A cluster queue is a resource that can handle and execute user jobs. Depending on the job's demands, the job will be executed on a given queue or another. Every queue has its own limits, behavior and default values. Currently, slurm cluster has three different queues shown on the following table:

Queue name	Allowed use
short	Time limit: 2:00
medium	Time limit: 8:00
high	Time limit: 14 days
high-cpu	Time limit: 14 days (in nodes without GPU)

All queues are defined with some common parameters. Unless specified otherwise, these parameters are inherited by all the jobs that run on these queues.

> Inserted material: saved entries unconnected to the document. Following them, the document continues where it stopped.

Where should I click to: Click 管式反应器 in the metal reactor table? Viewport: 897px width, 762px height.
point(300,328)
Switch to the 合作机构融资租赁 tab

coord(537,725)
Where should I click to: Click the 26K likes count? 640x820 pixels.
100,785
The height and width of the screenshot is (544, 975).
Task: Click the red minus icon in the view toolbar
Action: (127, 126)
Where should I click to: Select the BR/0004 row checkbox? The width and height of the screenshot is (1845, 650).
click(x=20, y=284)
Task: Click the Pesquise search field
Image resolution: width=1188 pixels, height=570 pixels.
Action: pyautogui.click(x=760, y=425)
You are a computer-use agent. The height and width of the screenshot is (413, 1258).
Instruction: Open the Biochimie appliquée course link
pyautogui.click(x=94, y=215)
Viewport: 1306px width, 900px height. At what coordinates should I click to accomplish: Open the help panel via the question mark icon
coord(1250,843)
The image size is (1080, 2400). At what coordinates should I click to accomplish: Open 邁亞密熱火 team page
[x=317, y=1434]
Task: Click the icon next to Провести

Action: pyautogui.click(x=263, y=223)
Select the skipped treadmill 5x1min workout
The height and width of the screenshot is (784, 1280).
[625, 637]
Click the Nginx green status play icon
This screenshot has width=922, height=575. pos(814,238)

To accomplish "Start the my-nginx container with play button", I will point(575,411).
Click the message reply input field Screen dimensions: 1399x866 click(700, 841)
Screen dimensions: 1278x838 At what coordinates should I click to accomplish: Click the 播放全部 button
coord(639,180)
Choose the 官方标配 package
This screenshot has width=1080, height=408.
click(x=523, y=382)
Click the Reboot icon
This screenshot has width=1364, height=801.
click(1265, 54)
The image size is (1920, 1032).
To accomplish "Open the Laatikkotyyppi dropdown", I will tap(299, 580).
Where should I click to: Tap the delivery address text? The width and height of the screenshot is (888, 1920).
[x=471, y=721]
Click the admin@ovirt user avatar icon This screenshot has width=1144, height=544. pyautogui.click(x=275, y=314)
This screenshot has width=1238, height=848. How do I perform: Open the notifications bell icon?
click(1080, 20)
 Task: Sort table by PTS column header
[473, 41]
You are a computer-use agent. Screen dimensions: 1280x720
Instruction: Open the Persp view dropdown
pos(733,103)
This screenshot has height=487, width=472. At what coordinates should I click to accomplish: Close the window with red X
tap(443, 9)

This imposes limits, for example, on time or consumed resources for the jobs that run inside a given queue. Let's see, for example, the configuration of the queue short:

test@login01:~$ scontrol show partition short
PartitionName=short
   AllowGroups=ALL AllowAccounts=ALL AllowQos=ALL
   AllocNodes=ALL Default=YES QoS=N/A
   DefaultTime=NONE DisableRootJobs=NO ExclusiveUser=NO GraceTime=0 Hidden=NO
   MaxNodes=UNLIMITED MaxTime=02:00:00 MinNodes=1 LLN=NO MaxCPUsPerNode=UNLIMITED
   Nodes=node[001-018,020]
   PriorityJobFactor=100 PriorityTier=100 RootOnly=NO ReqResv=NO OverSubscribe=FORCE:1 PreemptMode=OFF
   State=UP TotalCPUs=896 TotalNodes=19 SelectTypeParameters=NONE

Cluster limits

When a given user registers a job on the scheduler, limits are applied. If the job's requeriments are higher than the available resources, the job will wait on the queue until the resources get free. But if the job's requeriments are higher than the limits, the job cannot be registered. The limits are setup at three different levels: user, research group and queue.

partition name	short
default	yes
wall time	2 hours
priority	100

partition name	medium
default	no
wall time	8 hours
priority	75

partition name	high
default	no
wall time	unlimited
priority	40

partition name	high-cpu
default	no
wall time	unlimited
priority	50